- **TAREFA**: De acordo com o trecho da página, que vantagem Luciano Huck conserva mesmo sem se anunciar candidato?

- O Estado de S.Paulo
Com um profissional no papel de formulador da tática, Bolsonaro foi cuidar dos disparos de canhão
O primeiro sinal para o início do espetáculo da sucessão soou como um alarme. E os adversários de Jair Bolsonaro na disputa à Presidência acordaram, embora tarde. Luciano Huck, que já teria decidido disputar, permanece indiferente ao tempo e não se anuncia. O que não lhe tira a vantagem de ser o candidato mais perto do povo, mas aprofunda sua desvantagem de distanciamento do mundo político. Desperdiça a campanha municipal como palanque ideal para uma aproximação necessária da máquina indispensável à disputa eleitoral.

- **INFORMAÇÕES EXIBIDAS**:
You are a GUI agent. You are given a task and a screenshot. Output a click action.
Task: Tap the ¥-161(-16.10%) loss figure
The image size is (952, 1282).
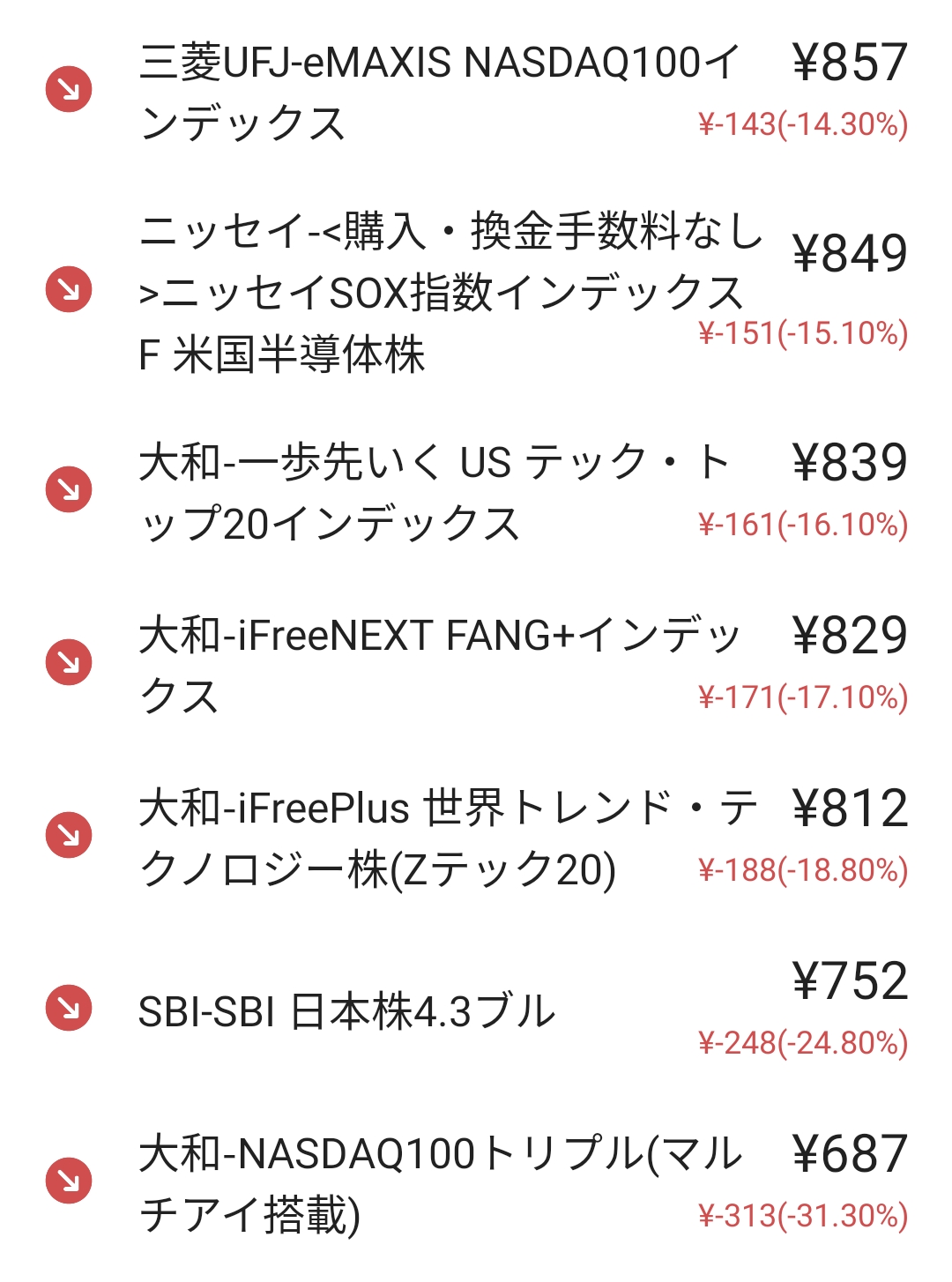pyautogui.click(x=803, y=525)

- **RESOLUÇÃO DA TAREFA**: A vantagem de ser o candidato mais perto do povo.